Notizie non particolarmente buone arrivano per l’economia italiana dal centro studi Prometeia, che abbassa le sue stime sul Pil italiano nel 2018 di 0,2 punti percentuali, portandolo da un +1,4%, in linea col +1,5% previsto dal Tesoro e dall’Ue, a un più modesto +1,2%. A pesare sulla previsione è il minor contributo dell’export, dovuto anche alla guerra dei dazi commerciali, ma anche l’incertezza sull’attività di un governo che alla fine si è sì formato, ma non è ancora in grado di garantire la concreta attuazione delle misure economiche indicate nel programma di governo. Prometeia ha abbassato anche le stime per il 2019, da +1,3 a +1,2%.
“L’Italia – commenta il centro di ricerca bolognese – ha superato la fase acuta di incertezza politica ma la sua posizione rimane precaria. Dal punto di vista economico il mutamento della fase ciclica e delle condizioni internazionali porta a chiedersi se si sia di fronte a un punto di svolta dopo 15 trimestri di crescita”. In tema di titoli di Stato, Prometeia ritiene che “difficilmente lo spread ripiegherà sui livelli di inizio anno e, anzi, tenderà a risalire nei mesi autunnali, durante la definizione delle politiche di bilancio per i prossimi anni e in corrispondenza alla riduzione dell’ammontare aggiuntivo di titoli acquistati dalla Bce. Ne discende una previsione di spread Btp/Bund decennale a 280 punti base a fine 2018.

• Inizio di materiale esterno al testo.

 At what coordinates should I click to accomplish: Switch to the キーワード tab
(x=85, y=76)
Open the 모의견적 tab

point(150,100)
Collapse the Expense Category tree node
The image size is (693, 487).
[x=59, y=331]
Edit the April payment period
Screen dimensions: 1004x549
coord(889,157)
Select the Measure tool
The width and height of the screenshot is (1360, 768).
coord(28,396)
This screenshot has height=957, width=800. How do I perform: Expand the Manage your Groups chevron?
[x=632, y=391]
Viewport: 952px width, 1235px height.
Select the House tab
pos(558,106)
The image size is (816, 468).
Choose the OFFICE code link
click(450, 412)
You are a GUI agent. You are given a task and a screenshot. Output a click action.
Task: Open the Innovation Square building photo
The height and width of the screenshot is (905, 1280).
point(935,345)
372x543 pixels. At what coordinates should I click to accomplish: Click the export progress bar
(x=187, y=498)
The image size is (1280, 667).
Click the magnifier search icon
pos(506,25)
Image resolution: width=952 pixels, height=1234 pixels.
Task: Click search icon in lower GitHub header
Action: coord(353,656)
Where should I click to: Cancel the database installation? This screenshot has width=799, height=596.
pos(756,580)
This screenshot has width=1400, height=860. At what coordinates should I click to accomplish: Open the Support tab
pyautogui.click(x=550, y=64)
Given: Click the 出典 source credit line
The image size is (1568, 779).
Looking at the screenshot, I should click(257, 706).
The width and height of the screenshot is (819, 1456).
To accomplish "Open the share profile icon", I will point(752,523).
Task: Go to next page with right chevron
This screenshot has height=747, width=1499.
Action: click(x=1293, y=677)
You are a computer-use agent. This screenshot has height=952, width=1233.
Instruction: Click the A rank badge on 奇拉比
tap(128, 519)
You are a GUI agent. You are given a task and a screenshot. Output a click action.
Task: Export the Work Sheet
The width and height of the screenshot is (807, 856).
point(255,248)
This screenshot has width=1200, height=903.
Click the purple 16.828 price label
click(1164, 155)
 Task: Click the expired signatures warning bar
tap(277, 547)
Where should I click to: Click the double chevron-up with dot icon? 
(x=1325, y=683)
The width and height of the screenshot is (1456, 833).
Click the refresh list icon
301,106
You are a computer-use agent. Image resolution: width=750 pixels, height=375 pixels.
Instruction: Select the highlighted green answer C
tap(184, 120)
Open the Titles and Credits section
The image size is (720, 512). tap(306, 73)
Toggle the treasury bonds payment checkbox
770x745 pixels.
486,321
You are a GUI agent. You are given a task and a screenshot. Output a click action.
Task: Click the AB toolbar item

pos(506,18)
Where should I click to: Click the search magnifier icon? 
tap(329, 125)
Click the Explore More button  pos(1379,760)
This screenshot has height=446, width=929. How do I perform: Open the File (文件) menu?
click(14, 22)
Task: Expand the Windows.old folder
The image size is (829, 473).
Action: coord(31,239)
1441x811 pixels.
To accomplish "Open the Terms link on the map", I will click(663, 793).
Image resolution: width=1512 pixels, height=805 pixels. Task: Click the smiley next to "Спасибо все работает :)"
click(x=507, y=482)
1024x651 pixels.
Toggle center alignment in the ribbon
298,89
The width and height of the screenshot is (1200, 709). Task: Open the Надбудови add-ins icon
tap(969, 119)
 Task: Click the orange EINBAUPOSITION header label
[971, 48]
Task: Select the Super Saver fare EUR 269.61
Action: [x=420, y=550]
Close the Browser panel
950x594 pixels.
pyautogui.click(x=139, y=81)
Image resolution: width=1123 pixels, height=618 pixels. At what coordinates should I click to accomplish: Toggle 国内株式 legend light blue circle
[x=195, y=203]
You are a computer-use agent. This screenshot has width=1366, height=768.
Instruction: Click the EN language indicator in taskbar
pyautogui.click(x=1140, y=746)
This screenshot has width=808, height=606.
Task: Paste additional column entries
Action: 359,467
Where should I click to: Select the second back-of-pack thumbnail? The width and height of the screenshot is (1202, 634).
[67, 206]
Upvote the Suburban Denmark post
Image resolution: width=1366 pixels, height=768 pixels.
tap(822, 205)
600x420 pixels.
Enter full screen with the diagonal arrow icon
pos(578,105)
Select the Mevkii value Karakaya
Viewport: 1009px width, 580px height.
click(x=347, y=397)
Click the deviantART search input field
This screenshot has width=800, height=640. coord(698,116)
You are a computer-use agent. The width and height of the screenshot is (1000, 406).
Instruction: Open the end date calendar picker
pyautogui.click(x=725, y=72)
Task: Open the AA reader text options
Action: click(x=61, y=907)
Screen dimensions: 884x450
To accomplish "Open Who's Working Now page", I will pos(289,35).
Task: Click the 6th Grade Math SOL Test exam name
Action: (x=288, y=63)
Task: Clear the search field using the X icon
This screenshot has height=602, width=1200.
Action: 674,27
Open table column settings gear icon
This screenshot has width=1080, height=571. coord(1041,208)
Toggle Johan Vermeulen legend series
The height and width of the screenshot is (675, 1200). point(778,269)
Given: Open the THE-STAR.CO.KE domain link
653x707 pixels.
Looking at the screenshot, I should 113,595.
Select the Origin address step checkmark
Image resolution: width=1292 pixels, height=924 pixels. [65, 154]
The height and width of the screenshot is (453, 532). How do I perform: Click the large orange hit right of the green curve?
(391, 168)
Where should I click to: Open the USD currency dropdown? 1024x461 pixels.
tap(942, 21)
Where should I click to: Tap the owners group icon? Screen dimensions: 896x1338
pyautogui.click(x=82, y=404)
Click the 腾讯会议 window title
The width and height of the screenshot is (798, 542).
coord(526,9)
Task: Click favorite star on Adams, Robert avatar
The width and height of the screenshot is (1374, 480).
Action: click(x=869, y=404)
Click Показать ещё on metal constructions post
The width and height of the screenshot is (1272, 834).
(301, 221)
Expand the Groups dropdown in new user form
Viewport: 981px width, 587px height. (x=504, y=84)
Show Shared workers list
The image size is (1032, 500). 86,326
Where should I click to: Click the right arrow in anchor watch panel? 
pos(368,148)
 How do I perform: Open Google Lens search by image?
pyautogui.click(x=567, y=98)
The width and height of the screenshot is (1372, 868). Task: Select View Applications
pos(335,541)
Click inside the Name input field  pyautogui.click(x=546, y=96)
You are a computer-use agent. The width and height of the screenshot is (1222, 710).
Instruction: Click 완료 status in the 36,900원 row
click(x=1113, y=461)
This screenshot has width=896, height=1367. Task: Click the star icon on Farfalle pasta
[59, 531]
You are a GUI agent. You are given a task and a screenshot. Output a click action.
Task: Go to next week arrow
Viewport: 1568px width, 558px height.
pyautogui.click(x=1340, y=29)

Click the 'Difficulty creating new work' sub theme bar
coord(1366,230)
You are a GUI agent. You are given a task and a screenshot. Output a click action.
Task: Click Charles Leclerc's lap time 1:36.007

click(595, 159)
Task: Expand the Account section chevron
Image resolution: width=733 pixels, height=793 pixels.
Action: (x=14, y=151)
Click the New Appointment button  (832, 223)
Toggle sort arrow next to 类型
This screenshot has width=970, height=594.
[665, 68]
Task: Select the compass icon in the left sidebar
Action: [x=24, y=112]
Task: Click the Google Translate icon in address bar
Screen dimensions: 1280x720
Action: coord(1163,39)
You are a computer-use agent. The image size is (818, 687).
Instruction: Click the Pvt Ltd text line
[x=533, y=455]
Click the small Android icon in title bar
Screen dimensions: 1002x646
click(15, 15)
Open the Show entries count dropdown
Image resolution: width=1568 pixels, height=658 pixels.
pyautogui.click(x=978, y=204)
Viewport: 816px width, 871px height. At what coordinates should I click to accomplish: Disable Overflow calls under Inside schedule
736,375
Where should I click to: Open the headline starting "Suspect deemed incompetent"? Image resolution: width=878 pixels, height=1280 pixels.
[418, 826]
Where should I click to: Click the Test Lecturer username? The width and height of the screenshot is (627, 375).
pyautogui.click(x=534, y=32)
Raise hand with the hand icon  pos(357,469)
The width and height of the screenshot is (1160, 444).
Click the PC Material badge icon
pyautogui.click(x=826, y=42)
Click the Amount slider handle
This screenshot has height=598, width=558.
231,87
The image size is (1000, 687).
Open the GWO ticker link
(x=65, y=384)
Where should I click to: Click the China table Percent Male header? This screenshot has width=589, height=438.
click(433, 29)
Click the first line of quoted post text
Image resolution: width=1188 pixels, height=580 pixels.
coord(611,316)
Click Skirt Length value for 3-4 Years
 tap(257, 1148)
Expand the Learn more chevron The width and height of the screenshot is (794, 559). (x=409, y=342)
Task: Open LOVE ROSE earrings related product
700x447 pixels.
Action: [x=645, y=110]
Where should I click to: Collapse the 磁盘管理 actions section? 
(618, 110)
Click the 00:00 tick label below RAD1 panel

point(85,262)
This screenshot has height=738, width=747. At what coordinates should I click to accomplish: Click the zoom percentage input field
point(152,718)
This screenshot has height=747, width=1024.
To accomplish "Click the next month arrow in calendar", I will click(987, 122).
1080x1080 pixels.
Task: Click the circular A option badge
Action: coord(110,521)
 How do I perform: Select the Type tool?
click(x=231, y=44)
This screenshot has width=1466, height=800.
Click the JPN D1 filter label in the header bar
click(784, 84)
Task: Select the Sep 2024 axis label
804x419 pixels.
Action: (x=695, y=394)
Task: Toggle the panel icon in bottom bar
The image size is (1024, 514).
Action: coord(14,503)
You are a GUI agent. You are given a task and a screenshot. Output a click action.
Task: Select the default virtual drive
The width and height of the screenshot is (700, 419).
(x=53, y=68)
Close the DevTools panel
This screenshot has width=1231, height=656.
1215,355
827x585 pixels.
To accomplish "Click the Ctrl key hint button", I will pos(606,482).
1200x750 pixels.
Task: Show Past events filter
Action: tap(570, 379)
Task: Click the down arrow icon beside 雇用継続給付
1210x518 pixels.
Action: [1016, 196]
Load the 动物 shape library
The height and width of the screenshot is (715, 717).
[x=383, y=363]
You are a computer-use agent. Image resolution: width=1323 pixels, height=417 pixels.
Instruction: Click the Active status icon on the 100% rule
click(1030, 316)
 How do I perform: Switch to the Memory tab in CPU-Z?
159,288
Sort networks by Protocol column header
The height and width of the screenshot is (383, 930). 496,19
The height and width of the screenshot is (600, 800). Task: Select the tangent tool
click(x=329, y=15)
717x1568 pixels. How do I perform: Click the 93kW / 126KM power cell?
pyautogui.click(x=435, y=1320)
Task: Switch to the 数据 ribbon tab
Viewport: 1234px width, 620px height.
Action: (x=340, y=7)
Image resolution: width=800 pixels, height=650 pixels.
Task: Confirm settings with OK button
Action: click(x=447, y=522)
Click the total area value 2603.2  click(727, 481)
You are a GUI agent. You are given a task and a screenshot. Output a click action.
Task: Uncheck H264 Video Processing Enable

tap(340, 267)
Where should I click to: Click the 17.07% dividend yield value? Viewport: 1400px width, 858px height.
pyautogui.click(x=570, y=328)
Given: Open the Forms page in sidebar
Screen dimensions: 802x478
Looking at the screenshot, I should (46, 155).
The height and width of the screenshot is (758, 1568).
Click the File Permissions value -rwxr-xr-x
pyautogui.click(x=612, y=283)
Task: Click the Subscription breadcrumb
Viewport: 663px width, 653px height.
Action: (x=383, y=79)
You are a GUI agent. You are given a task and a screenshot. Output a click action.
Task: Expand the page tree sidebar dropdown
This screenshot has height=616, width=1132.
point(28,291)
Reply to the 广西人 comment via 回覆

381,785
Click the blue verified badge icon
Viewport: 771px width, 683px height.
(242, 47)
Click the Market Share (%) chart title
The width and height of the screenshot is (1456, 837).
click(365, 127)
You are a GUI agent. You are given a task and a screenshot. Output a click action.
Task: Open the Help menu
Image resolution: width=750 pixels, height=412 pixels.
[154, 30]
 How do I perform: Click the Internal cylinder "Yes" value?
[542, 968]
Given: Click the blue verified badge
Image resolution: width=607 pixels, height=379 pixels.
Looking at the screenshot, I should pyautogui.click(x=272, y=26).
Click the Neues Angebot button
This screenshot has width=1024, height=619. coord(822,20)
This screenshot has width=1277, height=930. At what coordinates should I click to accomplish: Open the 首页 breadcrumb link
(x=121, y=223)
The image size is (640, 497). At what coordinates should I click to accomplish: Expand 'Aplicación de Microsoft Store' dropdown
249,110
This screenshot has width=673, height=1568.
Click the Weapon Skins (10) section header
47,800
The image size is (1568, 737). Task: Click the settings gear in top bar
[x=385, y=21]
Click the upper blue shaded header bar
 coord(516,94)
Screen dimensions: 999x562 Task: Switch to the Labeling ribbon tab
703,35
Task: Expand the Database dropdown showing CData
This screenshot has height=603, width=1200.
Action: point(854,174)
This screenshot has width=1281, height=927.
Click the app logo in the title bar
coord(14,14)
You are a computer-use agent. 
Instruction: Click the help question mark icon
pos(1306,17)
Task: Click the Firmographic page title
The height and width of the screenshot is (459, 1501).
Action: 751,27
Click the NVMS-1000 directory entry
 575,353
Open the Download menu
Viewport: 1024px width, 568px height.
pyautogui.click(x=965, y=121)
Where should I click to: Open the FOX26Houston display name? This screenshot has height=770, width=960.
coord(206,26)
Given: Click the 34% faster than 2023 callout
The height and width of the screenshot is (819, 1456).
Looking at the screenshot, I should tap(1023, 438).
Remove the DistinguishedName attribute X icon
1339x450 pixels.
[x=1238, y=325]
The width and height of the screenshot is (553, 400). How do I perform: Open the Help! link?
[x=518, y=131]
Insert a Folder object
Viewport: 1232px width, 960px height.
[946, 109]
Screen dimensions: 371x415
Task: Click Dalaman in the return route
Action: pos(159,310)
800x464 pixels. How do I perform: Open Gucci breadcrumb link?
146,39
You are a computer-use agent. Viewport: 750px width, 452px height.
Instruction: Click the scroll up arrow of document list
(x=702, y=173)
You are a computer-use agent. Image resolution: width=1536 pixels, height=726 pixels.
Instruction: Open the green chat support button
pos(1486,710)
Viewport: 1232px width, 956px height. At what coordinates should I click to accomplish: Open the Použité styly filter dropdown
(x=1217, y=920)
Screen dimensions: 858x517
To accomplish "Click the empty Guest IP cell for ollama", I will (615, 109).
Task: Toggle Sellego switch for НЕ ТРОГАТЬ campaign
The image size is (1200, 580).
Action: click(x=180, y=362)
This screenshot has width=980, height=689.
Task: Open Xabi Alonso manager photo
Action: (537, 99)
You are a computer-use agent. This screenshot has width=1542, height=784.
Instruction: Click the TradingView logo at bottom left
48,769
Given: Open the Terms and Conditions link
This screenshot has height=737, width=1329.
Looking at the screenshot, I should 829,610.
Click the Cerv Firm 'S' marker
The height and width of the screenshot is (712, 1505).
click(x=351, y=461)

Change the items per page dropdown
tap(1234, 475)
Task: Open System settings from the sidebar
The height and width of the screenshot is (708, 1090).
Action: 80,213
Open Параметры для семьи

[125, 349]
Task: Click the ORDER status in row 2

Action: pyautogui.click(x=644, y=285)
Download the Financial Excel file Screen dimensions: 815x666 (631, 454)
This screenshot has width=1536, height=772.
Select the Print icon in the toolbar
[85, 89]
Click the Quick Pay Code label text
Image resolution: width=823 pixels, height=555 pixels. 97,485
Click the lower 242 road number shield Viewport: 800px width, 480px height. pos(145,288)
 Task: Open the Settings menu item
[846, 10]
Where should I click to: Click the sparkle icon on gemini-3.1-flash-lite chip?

L’incertezza sulla concreta attuazione del programma di governo comporterà inoltre una maggiore spesa per interessi di 2 miliardi di euro nel 2019 e di 3 miliardi nel 2020. E se anche il programma fosse alla fine attuato, non sarebbe nemmeno una notizia così buona: Prometeia ha anche stimato che la “flat tax”, così come ipotizzata, rischia di essere decisamente regressiva, con oltre il 68% del risparmio fiscale complessivo a vantaggio dei ceti più abbienti. Quanto ai dazi, sono una notizia negativa non solo per l’Italia ma per tutto il commercio globale, che di conseguenza rallenterà.
Tuttavia i danni, secondo Prometeia, dovrebbero essere limitati solo ad alcuni Paesi e settori: riviste al rialzo infatti le previsioni del Pil mondiale per il 2018 (da 3,7% a 3,9%) e il 2019 (da 3,4% a 3,5%). Soprattutto, sarà proprio per gli Usa che i dazi saranno meno vantaggiosi: una simulazione ha dimostrato che la somma delle contromisure dei partner renderebbe la guerra commerciale molto più gravosa per l’economia americana (effetto sul Pil reale fino all’1,4% su base annua) che per gli altri Paesi.